**PROBLEM TO SOLVE**.
In the data below, change every "screenshot" to "image" and leave everything else as it is. Omit the pictures from your answer.

Dataset rows:
════
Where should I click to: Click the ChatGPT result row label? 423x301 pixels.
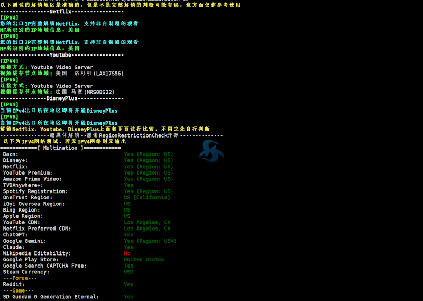(x=15, y=235)
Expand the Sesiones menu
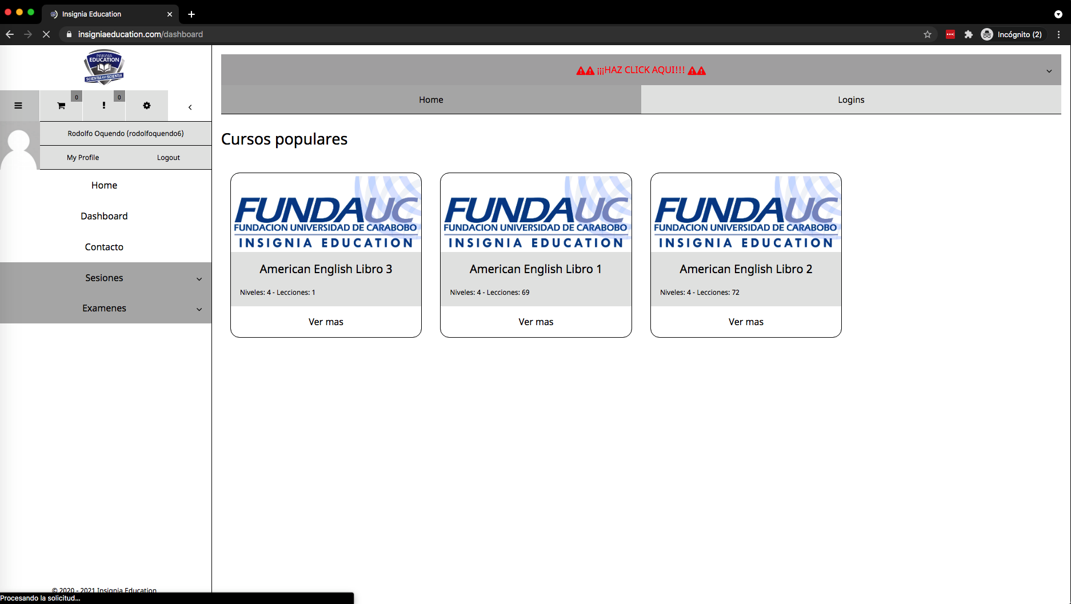The image size is (1071, 604). [x=105, y=278]
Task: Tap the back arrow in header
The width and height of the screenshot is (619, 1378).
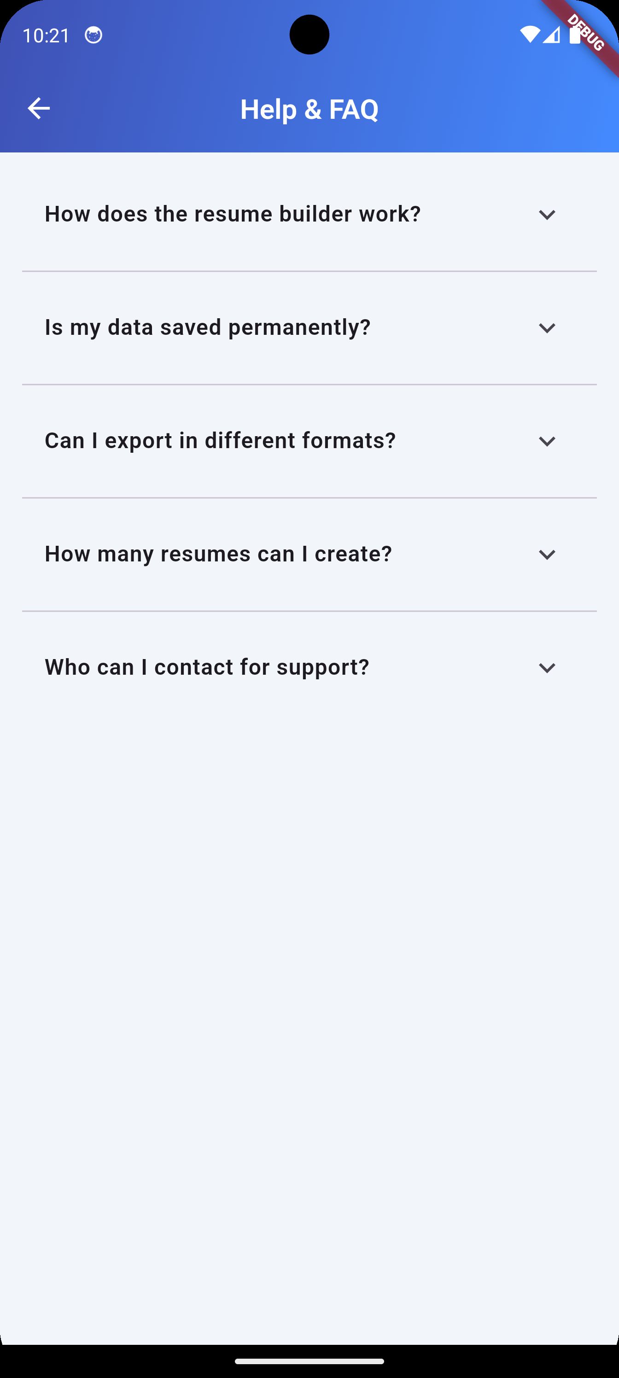Action: (39, 109)
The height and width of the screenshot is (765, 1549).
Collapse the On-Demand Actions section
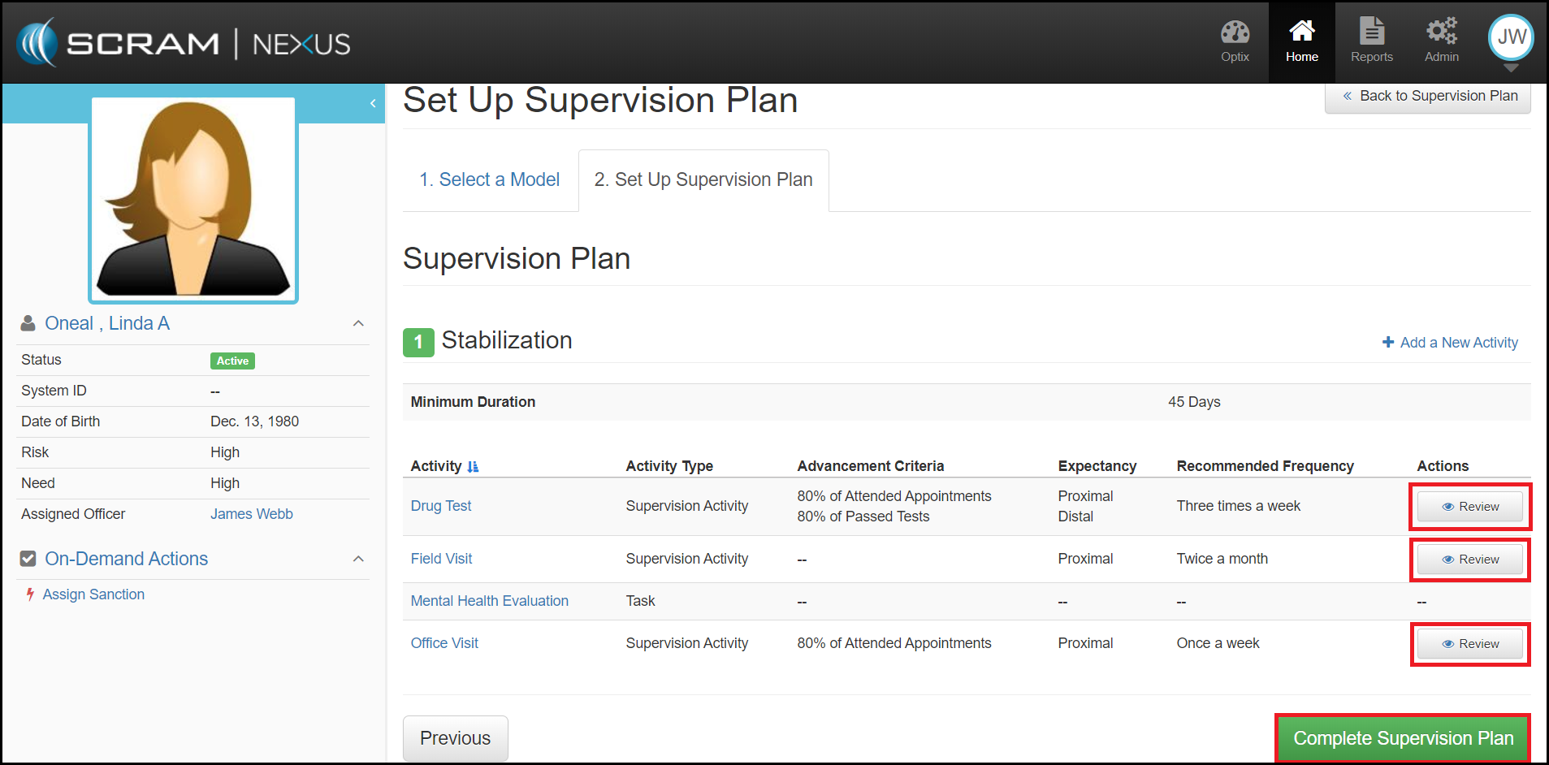[358, 559]
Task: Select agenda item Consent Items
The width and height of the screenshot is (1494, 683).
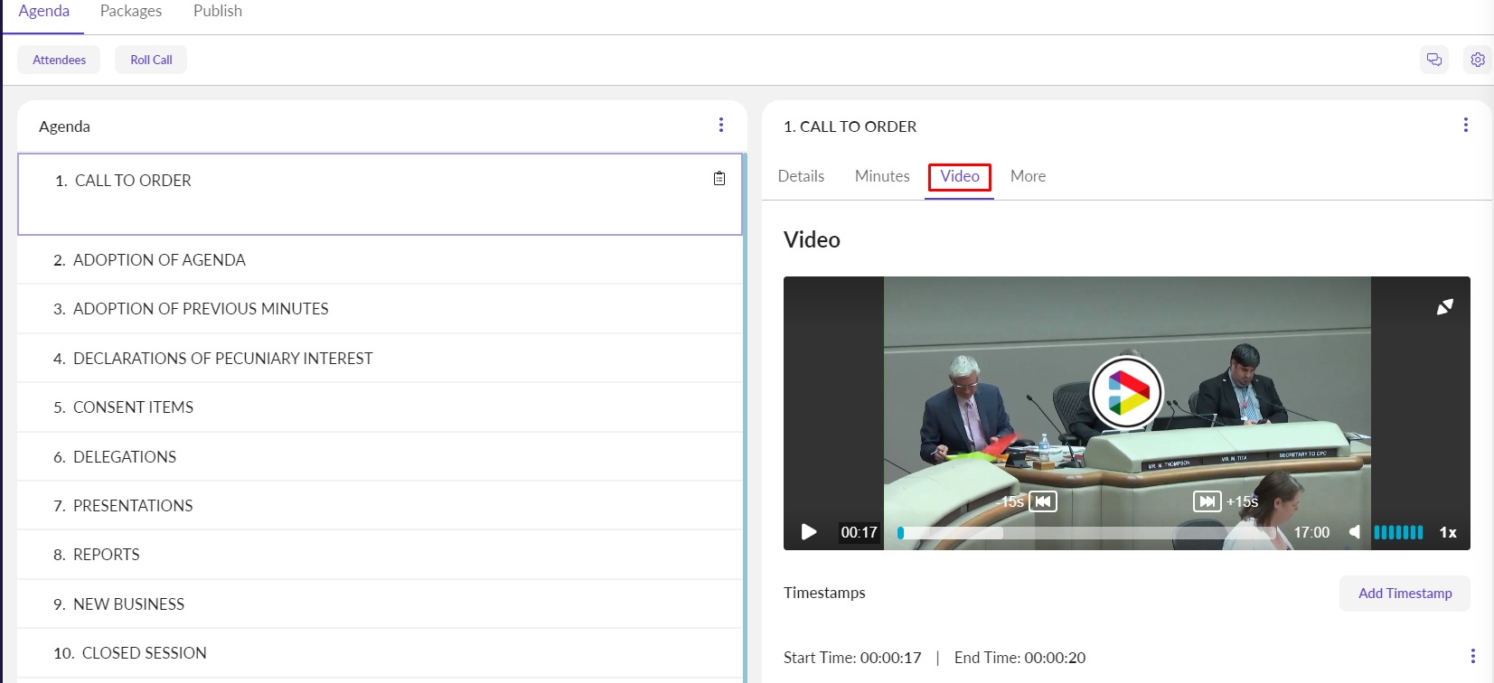Action: [133, 407]
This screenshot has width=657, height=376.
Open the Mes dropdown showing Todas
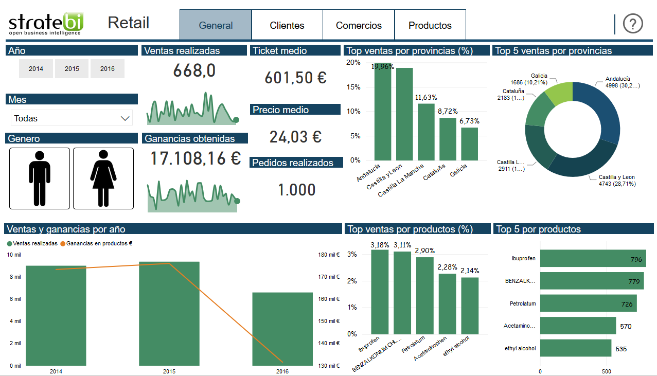click(x=71, y=118)
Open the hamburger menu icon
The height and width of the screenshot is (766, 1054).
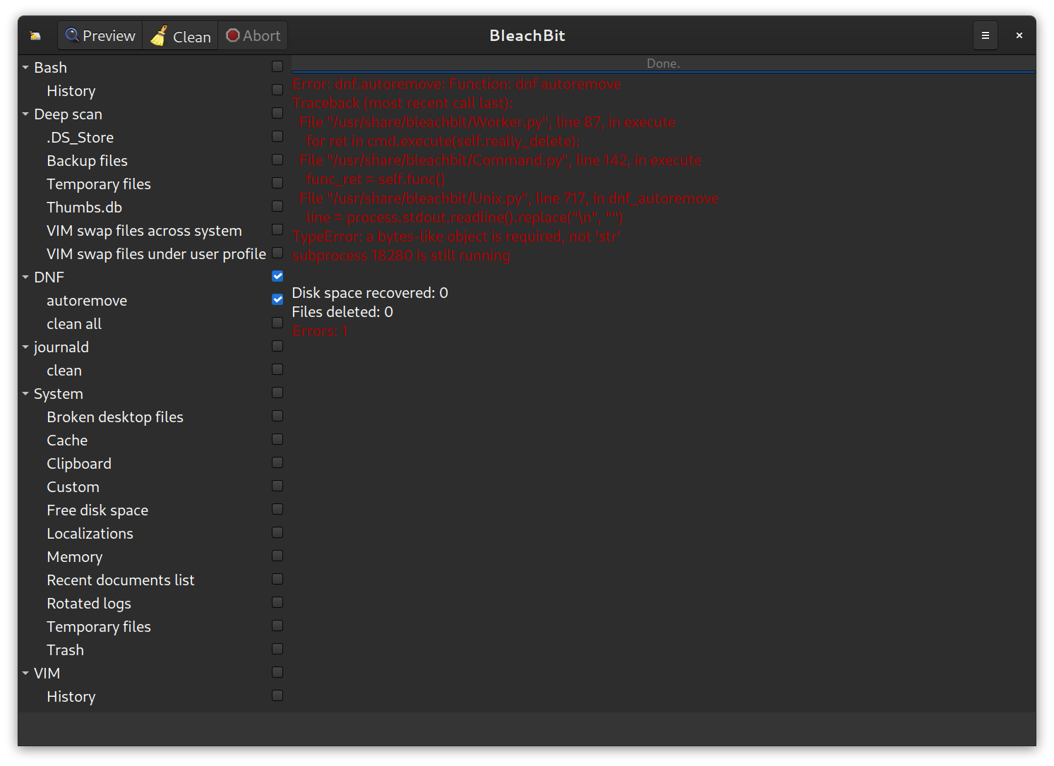986,35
════
**EXERCISE RESULT**.
Where should I click to: Click the ChatGPT result row label? 423x301 pixels.
(x=15, y=235)
Expand the Sesiones menu
The image size is (1071, 604). [x=105, y=278]
Task: Tap the back arrow in header
The width and height of the image is (619, 1378).
Action: (39, 109)
The height and width of the image is (765, 1549).
Collapse the On-Demand Actions section
[358, 559]
Task: Select agenda item Consent Items
The width and height of the image is (1494, 683).
Action: [133, 407]
This image has width=657, height=376.
Open the Mes dropdown showing Todas
click(x=71, y=118)
Open the hamburger menu icon
The height and width of the image is (766, 1054).
986,35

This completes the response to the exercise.